4.4.2 Cultuurhistorie

Door de SRE is tevens een cultuurhistorisch beleidskaart opgesteld. Op de volgende afbeelding zijn de cultuurhistorisch waardevolle elementen in het plangebied weergegeven.

afbeelding "i_NL.IMRO.0858.BPdommelen-VA01_0012.png"

afbeelding "i_NL.IMRO.0858.BPdommelen-VA01_0013.png"

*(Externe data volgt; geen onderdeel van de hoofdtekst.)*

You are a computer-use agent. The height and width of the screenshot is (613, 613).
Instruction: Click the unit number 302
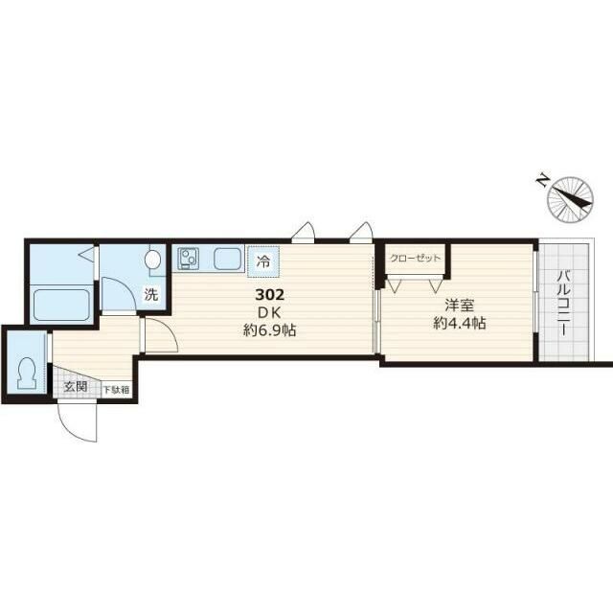268,296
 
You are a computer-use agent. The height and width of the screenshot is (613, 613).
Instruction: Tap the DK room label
268,313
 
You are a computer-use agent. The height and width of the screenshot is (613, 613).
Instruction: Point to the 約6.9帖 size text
268,331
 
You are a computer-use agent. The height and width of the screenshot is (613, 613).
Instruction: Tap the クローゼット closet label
416,258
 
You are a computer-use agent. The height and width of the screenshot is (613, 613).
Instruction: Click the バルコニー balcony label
563,303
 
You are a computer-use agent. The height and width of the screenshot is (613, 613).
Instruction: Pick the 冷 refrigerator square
261,259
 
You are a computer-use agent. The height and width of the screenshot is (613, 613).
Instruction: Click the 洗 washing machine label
151,294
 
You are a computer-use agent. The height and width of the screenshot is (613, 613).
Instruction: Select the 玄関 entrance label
76,387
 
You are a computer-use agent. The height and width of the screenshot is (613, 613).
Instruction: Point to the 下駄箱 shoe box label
116,390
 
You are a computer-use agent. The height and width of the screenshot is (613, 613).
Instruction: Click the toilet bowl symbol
26,372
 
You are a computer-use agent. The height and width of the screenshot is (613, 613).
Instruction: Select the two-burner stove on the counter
188,258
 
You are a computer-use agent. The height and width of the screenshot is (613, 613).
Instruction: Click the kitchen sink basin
228,259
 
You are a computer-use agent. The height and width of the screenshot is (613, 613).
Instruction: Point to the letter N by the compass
541,179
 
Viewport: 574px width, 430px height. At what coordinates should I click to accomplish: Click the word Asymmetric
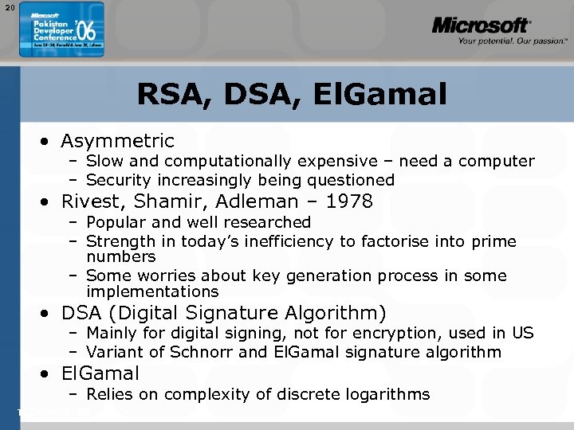(x=117, y=141)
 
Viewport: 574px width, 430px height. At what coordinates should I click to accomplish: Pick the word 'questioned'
(x=353, y=181)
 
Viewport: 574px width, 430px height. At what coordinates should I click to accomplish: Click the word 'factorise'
(x=396, y=241)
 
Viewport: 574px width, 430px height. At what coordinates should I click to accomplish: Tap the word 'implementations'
(x=151, y=292)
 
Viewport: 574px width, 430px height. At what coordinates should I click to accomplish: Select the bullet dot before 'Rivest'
(x=49, y=202)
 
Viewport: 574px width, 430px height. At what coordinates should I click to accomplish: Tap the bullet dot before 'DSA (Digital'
(x=49, y=314)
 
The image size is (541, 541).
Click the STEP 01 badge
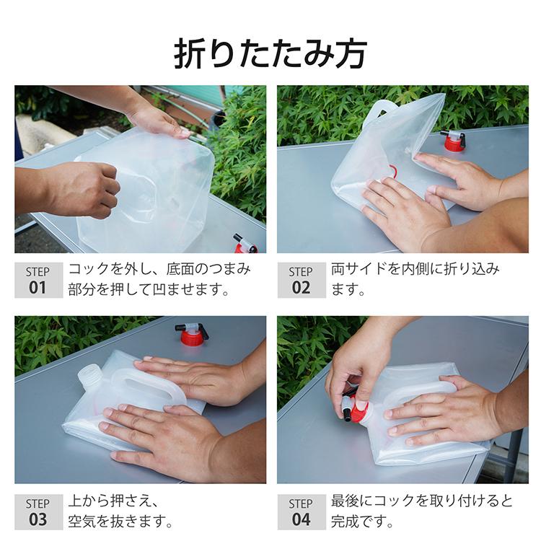pyautogui.click(x=38, y=280)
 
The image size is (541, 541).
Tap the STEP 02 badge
pyautogui.click(x=301, y=280)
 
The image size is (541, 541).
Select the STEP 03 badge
pyautogui.click(x=38, y=511)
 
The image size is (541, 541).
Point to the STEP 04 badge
pyautogui.click(x=301, y=511)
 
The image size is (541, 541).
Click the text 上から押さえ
pyautogui.click(x=112, y=501)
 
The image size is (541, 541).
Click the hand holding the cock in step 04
pyautogui.click(x=356, y=364)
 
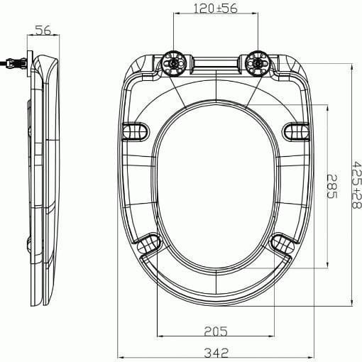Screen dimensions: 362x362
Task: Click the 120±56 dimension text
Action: pyautogui.click(x=215, y=9)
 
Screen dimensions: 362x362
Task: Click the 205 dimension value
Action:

Afbeelding 11: Uitsnede cultuurhistorische beleidskaart

In het plangebied komen de volgende cultuurhistorisch waardevolle panden voor:

adres   omschrijving  
Bergstraat 5   n.v.t.  
Bergstraat 31   n.v.t.  
Bergstraat 32   Horecabedrijf, eenlaags (ca. 1930-1940) met zadeldak. Typerend voor de landelijke woningbouw kort voor 1940.  
Bergstraat 41   n.v.t.  
Bergstraat 52   Woonhuis, architectuurhistorisch van belang wegens het ontwerp. Pand vormt een essentieel onderdeel van diverse beeldbepalende panden in de omgeving.  
Bergstraat 54   n.v.t.  
Bergstraat 57 en 59   n.v.t.  
Bergstraat 58   n.v.t.  
Bergstraat 60   n.v.t.  
Bergstraat 71   Voormalig raadhuis eenlaags (1918), landelijke bouwkunst met siermotieven, nu een woonhuis.  
Brouwerijplein 84   Voormalige fabrikatenvilla 'De Berg' uit 1927. De villa kent een hoge monumentale waarde wegens de verbondenheid en rijke geschiedenis met de Dommelse brouwerij.  
Brouwerijplein 85 en 86   Voormalige Sint-Martinusschool (nr. 85) en onderwijzerswoning (nr. 86) uit 1882 hebben een hoge waarde, die voor een groot deel te danken is aan de cultuurhistorische waarde van het complex, vanwege zijn geschiedenis.  
Brouwerijplein 87   De Dommelsche Bierbrouwerij is cultuurhistorisch waardevol, dan wel monumentaal. Belangrijke elementen zijn het ketelhuis uit 1935, de oranjerode baksteen gevel uit 1962, de schoorsteen uit de periode 1930/1935 en de murenschilderingen in de ontvangsruimte uit 1962.  
Brouwerijplein 88   Fabrikantenvilla uit 1894 van zeer hoge munumentale waarde, onder meer wegens de verbondenheid met de brouwerij.  
Dommelstraat 13   n.v.t.  
Dommelstraat 22   n.v.t.  
Helenadal kapel   n.v.t.  
Hovenierwei 18   n.v.t.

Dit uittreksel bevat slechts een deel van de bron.